American Heritage defines purpose as, “the object toward which one strives or for which something exists; an aim or goal.” Love combined with work gives us a sense of profound purpose. Apple founder, Steve Jobs famously said, “The only way to do great work is to love what you do.” The late poet and philosopher, Kahlil Gibran gave us one of my favorite quotes, “Work is love made visible.” Multi-billionaire, Oprah Winfrey wisely said, “There is no greater gift you can give or receive than to honor your calling. It is why you were born and how you become most truly alive.” Billionaire artist and entrepreneur, Rihanna says, “There’s something so special about a woman who dominates in a man’s world. It takes a certain grace, strength, intelligence, fearlessness, and the nerve to never take no for an answer.”

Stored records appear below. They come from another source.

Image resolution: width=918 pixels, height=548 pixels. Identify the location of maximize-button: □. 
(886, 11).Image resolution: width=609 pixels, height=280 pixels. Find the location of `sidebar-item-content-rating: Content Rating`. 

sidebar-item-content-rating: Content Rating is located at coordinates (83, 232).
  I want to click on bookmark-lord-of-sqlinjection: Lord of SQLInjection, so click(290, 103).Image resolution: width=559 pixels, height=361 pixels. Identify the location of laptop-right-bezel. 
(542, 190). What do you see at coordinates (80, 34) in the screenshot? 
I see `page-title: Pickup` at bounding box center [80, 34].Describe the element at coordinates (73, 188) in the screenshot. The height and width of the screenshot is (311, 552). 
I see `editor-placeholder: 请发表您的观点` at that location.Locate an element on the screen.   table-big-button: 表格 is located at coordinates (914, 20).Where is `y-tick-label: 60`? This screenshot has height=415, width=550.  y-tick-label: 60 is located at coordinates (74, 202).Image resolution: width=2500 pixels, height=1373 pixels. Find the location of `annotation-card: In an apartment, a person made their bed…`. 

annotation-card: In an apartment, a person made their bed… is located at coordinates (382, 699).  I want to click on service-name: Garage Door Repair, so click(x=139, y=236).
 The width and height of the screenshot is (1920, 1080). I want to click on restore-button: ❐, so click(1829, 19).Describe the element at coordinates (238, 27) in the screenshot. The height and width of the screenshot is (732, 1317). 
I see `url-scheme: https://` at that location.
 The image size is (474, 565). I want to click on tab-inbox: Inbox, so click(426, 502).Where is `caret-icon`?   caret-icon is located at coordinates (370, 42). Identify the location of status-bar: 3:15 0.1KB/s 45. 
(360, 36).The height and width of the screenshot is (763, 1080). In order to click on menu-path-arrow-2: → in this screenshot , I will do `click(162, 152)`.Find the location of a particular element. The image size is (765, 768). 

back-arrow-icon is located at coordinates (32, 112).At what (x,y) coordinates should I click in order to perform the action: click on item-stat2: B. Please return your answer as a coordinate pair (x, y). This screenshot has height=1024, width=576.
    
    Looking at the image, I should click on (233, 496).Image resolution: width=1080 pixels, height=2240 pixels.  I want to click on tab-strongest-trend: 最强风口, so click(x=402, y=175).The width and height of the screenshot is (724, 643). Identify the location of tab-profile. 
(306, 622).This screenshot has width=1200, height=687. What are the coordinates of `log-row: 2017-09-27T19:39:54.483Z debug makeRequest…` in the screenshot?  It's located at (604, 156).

Many of the world’s most successful entrepreneurs were powered by their love for their work. These are people who gave themselves permission to pursue their dreams, an act of both self-love and passion for what they determined to be their purpose. Their tireless efforts fostered great wealth and the ability to give back to their communities.


So, the answer is a resounding, yes! Money can be the root of all GOOD when it intersects with love and purpose.



Can Black Women Navigate the Intersection of Love, Money, and Purpose?


As Black women, we are familiar with intersections. Yes, we are Black, but we are also women. We are American but we are also part of the African Diaspora. At the intersection of our sense of love for ourselves and others, our feelings about money, and our ability to pursue our purpose through work, we can step into the lives we desire most.


For most of us, we need help to examine this intersection and get the encouragement, motivation, and guidance we need to identify our talents and desires. Schedule a Discovery Call to find out what programs and resources are available to you through my company. While I focus on women who identify as Black in my group programs, I work with a diverse audience in my private coaching and corporate programs. I focus on Black women in my group programs because we have a unique place in society and need a safe space for our healing and personal growth that is free from the potential for micro- and macroaggressions.


Make this Black History Month and Valentine’s Day unique by gaining a better understanding of how you are impacted by love in all its forms, your “money story,” and the way they intersect with your pursuit of passion and purpose in your work. Uncover anything that is holding you back, and take that new awareness to better serve your community and the world. You will never regret the time you invest in your personal and professional growth.